Stored items:

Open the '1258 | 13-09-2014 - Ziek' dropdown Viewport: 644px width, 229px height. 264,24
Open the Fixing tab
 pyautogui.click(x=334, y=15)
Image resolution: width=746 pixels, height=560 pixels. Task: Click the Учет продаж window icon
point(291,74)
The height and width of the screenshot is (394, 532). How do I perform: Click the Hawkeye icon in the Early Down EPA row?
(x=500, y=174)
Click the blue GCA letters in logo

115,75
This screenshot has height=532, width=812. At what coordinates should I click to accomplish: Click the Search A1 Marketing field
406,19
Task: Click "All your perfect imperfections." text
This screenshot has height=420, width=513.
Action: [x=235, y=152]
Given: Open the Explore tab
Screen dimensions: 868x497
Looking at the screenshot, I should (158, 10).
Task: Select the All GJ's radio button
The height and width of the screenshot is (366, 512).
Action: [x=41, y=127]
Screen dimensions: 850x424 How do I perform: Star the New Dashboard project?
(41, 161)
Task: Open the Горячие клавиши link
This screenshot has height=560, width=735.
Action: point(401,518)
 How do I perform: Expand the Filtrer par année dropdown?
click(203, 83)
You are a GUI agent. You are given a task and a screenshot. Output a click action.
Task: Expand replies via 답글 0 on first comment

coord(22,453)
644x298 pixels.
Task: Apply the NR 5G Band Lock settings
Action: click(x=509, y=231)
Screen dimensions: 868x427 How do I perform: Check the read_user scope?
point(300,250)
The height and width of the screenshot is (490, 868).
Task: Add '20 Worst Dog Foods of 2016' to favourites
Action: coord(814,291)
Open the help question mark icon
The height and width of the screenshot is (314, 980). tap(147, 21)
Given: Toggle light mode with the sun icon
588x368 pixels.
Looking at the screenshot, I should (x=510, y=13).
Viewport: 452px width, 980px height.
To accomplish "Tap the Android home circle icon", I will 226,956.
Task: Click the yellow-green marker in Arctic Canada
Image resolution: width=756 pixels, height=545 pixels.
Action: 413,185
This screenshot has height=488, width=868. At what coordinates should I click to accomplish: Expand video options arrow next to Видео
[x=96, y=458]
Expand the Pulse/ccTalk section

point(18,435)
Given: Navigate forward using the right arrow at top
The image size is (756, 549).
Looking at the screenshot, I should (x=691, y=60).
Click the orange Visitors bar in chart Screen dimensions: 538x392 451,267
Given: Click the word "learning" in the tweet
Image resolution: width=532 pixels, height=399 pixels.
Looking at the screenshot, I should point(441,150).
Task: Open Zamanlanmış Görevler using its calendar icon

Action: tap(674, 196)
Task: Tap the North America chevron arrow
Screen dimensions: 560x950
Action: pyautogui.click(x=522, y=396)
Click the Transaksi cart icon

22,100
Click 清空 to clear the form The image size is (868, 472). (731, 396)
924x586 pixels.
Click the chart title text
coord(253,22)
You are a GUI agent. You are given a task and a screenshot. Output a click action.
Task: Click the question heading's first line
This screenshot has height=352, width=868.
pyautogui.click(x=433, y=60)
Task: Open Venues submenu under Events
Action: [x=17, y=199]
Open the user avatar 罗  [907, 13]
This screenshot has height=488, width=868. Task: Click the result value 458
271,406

• _PROBLEM DETAILS_
Search the data above for lines holding "Viewport" and copy each of them.

• _TASK ANSWER_
Open the '1258 | 13-09-2014 - Ziek' dropdown Viewport: 644px width, 229px height. 264,24
Viewport: 452px width, 980px height.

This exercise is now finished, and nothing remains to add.